> _WORK TASK_: Lines from the one containing "This screenshot has height=874, width=703." through the end of the material are to be retyped exactly; do not copy pictures.

> _INFORMATION SHOWN_:
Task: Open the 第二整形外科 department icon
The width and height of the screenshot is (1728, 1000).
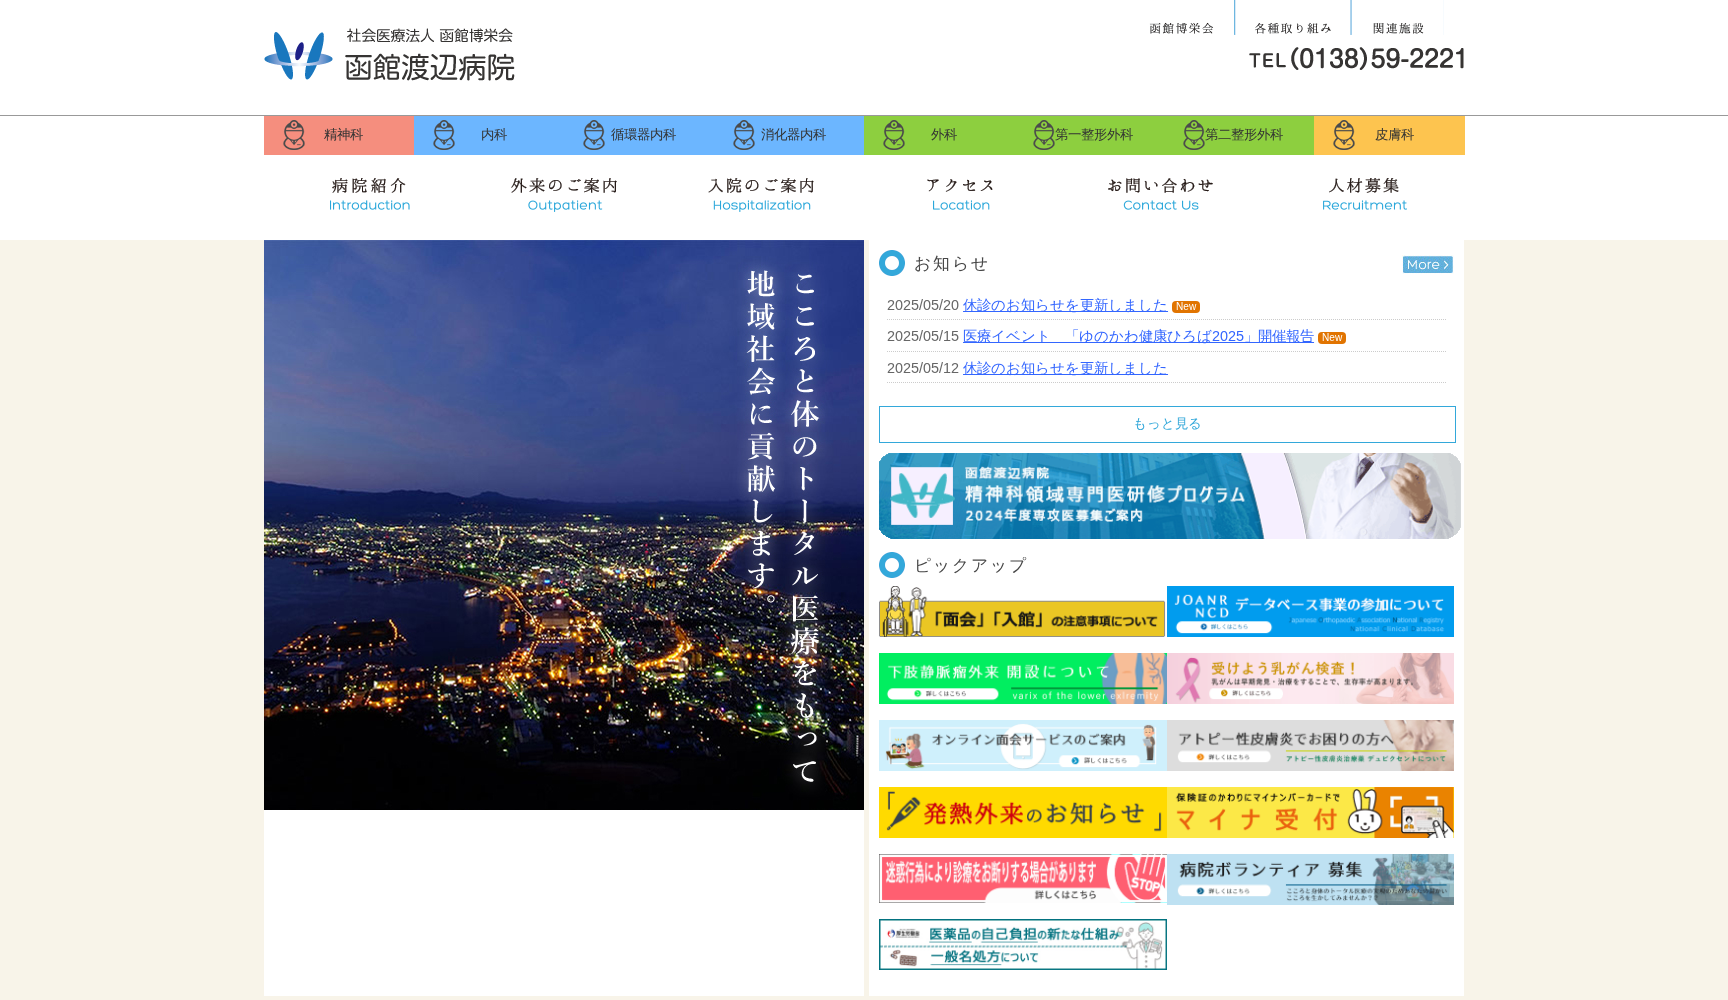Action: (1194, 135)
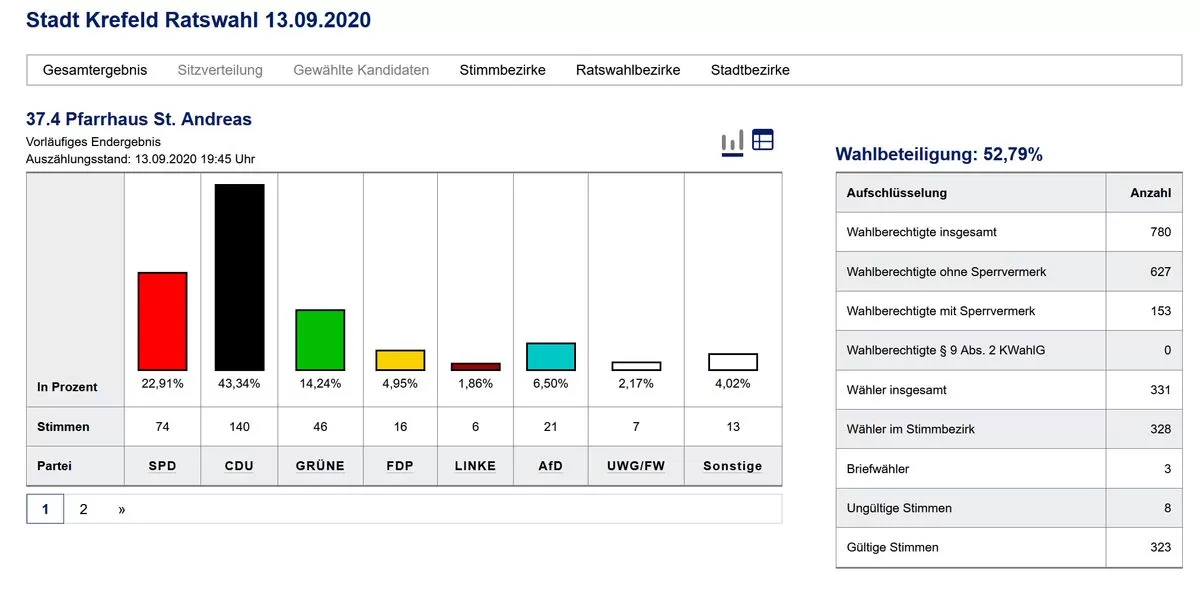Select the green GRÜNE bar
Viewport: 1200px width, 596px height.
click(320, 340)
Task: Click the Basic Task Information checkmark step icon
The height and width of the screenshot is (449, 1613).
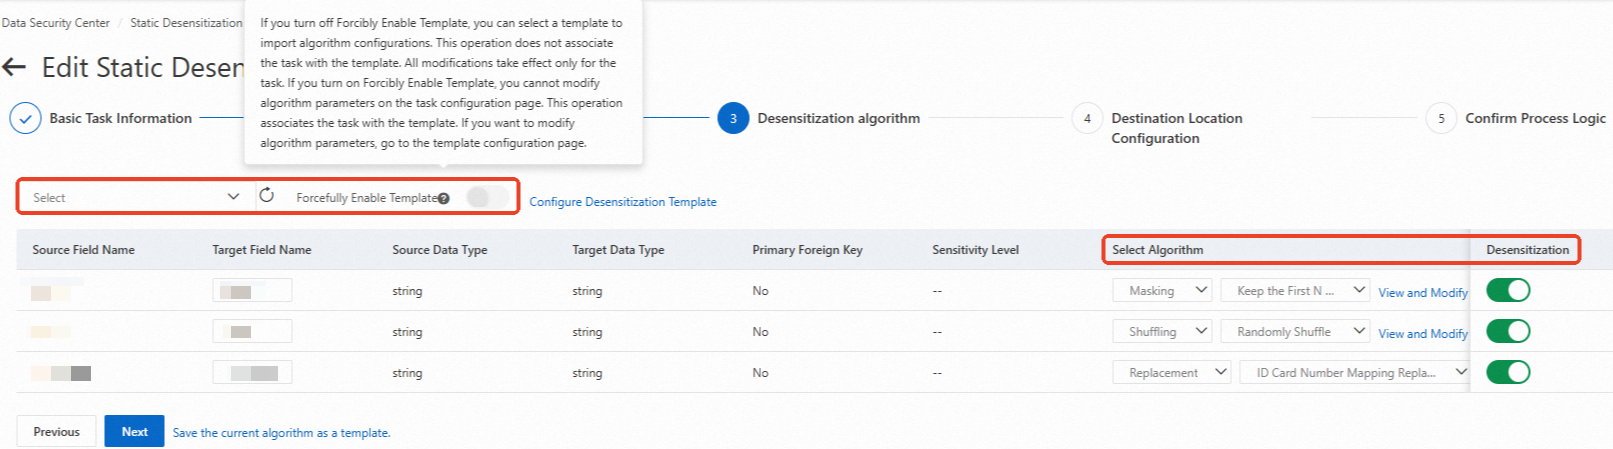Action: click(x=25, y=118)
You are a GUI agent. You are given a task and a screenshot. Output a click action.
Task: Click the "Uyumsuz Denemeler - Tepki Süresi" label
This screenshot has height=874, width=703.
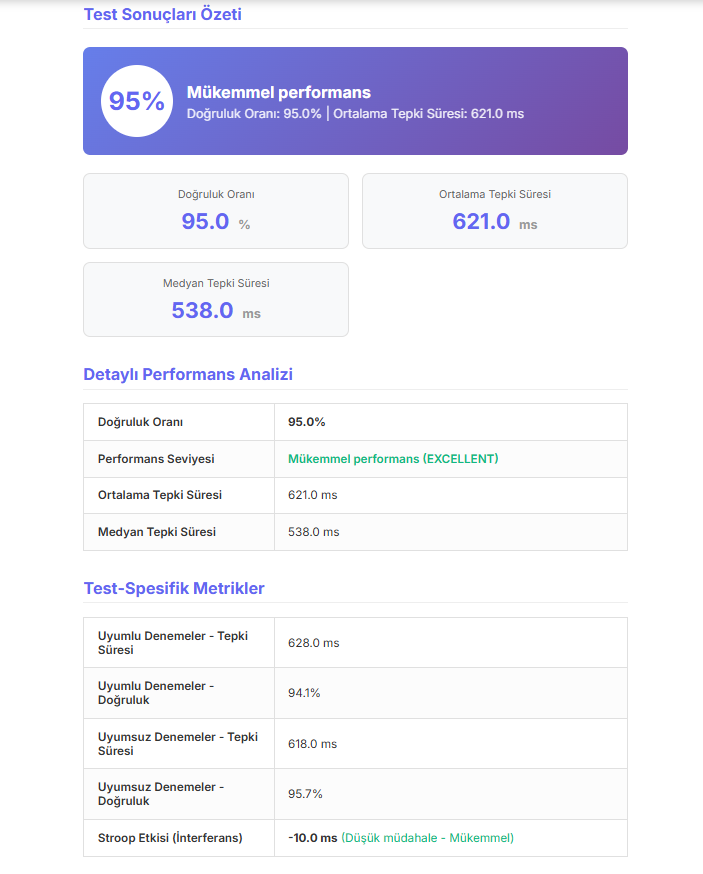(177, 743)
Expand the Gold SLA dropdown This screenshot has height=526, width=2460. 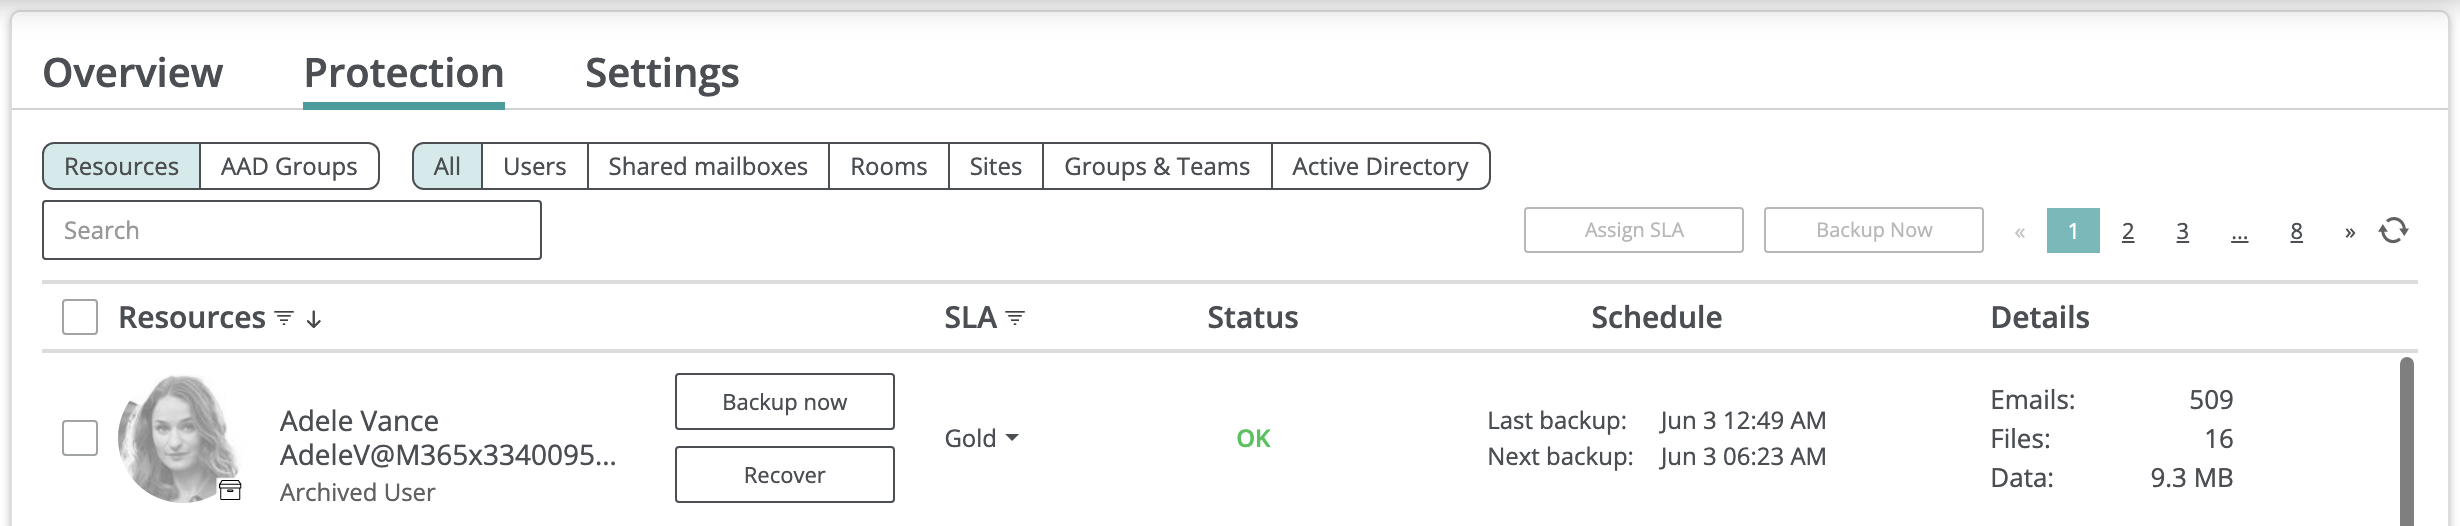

> _EXERCISE RESPONSE_:
This screenshot has height=874, width=703.
(177, 743)
Expand the Gold SLA dropdown This screenshot has height=526, width=2460. 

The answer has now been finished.